The police are the armed guardians of the social order. The blacks are the chief domestic victims of the American social order… An economy consecrated to the succor of the whites. Blacks are incidental. The war on poverty, that monstrous insult to the rippling muscles in a black man’s arms, is an index of how men actually sit down and plot each other’s deaths, actually sit down with slide rules and calculate how to hide bread from the hungry. And the black bourgeoisie greedily sopping up what _crumbs are tossed into their dark corner.

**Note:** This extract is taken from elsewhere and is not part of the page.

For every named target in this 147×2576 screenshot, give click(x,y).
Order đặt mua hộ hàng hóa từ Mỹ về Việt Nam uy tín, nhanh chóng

… One tactic by which the rulers of America have kept the bemused millions of Negroes in optimum subjugation has been a conscious, systematic emasculation of Negro leadership. Through an elaborate system of sanctions, rewards, penalties, and persecutions—with, more often than not, members of the black bourgeoisie acting as hatchet men—any Negro who sought leadership over the black masses and refused to become a tool of the white power structure was either put into prison, killed, hounded out of the country, or blasted into obscurity and isolation in his own land and among his own people. His isolation was assured by publicity boycotts alternated with character assassination in the mass media, and by the fratricidal power plays of Uncle Toms who control the Negro community in behalf of the white power structure. The classic illustrations of this quash-the-black-militant policy are the careers of Marcus Garvey, W.E.B. DuBois, and Paul Robeson. (Editors note: and Huey Newton, H. Rap Brown, Le Roi Jones and others today).

… A young white today cannot help but recoil from the base deeds of his people. On every side, on every continent, he sees racial arrogance, savage brutality toward the conquered and subjugated people, genocide; he sees the human cargo of the slave trade; he sees the systematic extermination of the American Indians… There seems to be no end to the ghastly deeds of which his people are guilty. GUILTY. The slaughter of the Jews by the Germans, the dropping of the atomic bombs on the Japanese people—these deeds weigh heavily upon the prostrate soul and tumultuous consciences of the white youth… The young whites know that the colored people of the world, Afro-Americans included, do not Seek revenge for their suffering. They seek the same things the white rebel wants: an end to war, an end to exploitation. Black and white, the young rebels are free people, free in a way that Americans have never been before in the history of their country. And they are outraged.

There is in America today a generation of white youth that is truly worthy of a black man’s respect and this is a rare event in the foul annals of American history… respect commands itself and it can neither be given nor withheld when it is due. If a man like Malcolm X could change and repudiate racism, if I myself and other former Muslims can change, if young whites can change, then there is hope for America. It was certainly strange to find myself, while steeped in the doctrine that all whites were devils by nature, commanded by the heart to applaud and acknowledge respect for these young whites—despite the fact that they are descendants of the masters and I the descendant of slaves. The sins of the fathers are visited upon the heads of the children, but only if the children continue in the evil deeds of the fathers… ”

Soul on Ice by Eldridge Cleaver, from which the above excerpts were taken, was published in 1968 by McGraw-Hill Book Co.